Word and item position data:
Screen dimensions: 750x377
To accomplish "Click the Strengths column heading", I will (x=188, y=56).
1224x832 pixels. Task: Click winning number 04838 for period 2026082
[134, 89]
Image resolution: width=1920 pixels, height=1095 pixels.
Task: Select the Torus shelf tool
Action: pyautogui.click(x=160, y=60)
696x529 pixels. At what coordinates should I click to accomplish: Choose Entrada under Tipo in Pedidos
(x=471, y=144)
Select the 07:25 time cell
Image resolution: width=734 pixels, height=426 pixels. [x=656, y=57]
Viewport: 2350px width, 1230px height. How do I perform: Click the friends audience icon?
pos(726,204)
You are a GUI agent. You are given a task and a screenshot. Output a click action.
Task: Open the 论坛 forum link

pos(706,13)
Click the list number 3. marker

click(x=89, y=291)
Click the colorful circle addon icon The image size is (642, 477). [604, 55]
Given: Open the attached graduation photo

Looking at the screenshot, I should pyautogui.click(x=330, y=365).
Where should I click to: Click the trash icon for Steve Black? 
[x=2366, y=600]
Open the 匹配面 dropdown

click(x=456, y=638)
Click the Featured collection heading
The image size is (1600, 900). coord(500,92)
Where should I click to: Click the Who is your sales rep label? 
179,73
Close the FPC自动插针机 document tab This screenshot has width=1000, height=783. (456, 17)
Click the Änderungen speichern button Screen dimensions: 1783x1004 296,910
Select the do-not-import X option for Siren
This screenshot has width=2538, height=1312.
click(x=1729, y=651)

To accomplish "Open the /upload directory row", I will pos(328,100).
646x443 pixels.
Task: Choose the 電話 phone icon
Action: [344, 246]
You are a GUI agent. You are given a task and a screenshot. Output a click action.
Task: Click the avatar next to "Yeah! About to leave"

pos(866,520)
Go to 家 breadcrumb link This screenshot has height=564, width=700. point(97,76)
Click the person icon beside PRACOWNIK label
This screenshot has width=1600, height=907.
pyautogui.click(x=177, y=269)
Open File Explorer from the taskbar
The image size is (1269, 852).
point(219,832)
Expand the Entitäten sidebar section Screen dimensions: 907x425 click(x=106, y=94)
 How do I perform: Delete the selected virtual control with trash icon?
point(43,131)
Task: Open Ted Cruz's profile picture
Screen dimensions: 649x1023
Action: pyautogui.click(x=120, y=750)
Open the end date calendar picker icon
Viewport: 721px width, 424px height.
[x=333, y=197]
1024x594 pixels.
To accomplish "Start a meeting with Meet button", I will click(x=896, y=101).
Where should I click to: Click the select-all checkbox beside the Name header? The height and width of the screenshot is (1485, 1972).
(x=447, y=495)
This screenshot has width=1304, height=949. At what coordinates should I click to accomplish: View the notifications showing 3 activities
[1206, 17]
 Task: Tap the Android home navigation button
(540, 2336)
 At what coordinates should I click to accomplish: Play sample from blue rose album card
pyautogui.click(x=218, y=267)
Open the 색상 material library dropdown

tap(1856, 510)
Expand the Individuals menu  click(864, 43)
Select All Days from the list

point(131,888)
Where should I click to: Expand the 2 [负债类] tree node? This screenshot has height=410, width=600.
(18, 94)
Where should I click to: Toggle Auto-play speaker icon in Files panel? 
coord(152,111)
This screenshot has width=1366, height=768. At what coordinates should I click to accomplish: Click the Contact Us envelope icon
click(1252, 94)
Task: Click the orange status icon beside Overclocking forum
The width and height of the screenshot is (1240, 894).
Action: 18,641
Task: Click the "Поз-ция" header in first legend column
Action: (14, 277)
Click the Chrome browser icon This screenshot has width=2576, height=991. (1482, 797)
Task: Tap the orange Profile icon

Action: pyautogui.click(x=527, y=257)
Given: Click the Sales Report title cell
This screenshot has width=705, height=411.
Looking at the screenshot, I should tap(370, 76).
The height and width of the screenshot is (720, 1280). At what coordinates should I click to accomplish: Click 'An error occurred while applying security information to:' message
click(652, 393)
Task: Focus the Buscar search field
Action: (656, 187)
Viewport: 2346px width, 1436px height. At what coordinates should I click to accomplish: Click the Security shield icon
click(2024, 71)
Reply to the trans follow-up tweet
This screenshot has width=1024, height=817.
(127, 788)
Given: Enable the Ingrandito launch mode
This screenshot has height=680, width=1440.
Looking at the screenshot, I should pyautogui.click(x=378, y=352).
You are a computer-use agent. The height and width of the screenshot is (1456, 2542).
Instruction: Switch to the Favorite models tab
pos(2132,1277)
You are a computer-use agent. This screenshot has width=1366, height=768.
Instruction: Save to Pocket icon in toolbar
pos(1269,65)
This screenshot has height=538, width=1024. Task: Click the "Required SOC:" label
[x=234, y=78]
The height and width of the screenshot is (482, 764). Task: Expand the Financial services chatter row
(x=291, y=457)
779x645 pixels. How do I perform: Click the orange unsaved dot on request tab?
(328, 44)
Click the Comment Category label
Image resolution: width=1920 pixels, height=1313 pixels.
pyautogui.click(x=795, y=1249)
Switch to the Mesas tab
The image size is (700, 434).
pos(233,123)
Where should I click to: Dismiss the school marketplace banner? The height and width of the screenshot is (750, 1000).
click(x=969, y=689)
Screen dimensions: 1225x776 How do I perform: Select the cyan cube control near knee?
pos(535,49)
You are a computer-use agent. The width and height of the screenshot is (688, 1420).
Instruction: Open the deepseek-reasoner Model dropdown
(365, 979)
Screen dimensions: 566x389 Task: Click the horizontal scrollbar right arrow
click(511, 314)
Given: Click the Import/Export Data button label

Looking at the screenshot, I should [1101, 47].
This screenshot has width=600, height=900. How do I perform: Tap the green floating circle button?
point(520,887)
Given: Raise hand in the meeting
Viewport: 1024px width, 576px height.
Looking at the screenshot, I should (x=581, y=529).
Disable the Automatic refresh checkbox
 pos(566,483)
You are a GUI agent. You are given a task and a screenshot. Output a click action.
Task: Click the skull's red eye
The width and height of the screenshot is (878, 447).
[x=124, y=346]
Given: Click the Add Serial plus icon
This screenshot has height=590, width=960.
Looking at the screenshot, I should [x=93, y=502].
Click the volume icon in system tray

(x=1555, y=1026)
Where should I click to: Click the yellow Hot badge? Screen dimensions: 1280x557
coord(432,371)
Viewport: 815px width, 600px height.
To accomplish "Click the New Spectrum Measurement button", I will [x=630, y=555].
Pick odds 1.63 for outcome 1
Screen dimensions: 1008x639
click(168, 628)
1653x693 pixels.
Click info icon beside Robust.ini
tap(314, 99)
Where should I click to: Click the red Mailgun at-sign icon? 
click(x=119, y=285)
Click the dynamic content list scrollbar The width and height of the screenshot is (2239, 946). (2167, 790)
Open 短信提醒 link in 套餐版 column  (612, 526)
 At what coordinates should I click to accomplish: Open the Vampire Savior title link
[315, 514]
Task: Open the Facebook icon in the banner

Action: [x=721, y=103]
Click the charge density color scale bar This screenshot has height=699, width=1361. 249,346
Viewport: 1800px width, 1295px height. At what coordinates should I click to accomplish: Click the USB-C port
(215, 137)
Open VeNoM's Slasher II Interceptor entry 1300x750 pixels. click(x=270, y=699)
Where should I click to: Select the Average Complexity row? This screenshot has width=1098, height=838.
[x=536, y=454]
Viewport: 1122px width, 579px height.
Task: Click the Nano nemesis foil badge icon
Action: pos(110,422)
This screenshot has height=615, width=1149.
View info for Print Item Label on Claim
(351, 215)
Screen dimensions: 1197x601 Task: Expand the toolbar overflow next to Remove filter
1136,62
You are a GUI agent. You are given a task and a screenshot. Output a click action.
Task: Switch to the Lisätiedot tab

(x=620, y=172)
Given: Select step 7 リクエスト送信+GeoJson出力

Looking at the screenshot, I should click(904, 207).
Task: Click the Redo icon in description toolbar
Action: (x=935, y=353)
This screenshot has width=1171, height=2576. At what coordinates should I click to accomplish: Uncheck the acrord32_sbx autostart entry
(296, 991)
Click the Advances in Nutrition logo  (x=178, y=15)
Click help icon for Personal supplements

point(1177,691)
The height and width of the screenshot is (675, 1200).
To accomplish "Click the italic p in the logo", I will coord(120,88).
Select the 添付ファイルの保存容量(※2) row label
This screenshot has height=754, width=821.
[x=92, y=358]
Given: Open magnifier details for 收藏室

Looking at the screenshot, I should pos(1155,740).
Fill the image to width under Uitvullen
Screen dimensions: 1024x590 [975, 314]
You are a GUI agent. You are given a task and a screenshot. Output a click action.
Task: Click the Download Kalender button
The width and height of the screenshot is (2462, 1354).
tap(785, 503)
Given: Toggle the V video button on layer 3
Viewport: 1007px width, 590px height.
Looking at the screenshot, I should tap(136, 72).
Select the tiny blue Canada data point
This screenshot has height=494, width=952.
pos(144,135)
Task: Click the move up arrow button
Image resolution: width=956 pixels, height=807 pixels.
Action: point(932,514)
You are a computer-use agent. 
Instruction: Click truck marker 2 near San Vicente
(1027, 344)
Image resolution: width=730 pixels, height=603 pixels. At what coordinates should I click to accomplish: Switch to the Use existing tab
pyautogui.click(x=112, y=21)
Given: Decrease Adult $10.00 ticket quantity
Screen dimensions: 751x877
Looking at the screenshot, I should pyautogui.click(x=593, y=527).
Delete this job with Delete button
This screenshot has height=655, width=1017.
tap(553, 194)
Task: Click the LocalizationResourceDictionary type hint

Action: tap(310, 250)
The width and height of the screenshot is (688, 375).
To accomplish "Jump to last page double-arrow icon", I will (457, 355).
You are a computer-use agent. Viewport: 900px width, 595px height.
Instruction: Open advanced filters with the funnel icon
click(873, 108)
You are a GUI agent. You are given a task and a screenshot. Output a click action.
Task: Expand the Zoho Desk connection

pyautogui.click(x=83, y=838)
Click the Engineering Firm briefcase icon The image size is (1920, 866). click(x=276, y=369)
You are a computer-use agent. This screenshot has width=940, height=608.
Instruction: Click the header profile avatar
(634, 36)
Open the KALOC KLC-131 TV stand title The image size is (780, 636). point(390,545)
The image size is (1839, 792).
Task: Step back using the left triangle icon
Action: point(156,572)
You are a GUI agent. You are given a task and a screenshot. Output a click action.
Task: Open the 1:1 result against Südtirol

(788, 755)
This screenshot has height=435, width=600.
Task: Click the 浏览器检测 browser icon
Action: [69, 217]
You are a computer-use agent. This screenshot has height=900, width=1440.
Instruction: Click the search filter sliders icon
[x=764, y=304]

What you need to do:
Copy the part of the items that opens with the line containing "Close the FPC自动插针机" and closes with the line containing "click(x=1729, y=651)", reproducing these lines precisely.

Full answer:
Close the FPC自动插针机 document tab This screenshot has width=1000, height=783. (456, 17)
Click the Änderungen speichern button Screen dimensions: 1783x1004 296,910
Select the do-not-import X option for Siren
This screenshot has width=2538, height=1312.
click(x=1729, y=651)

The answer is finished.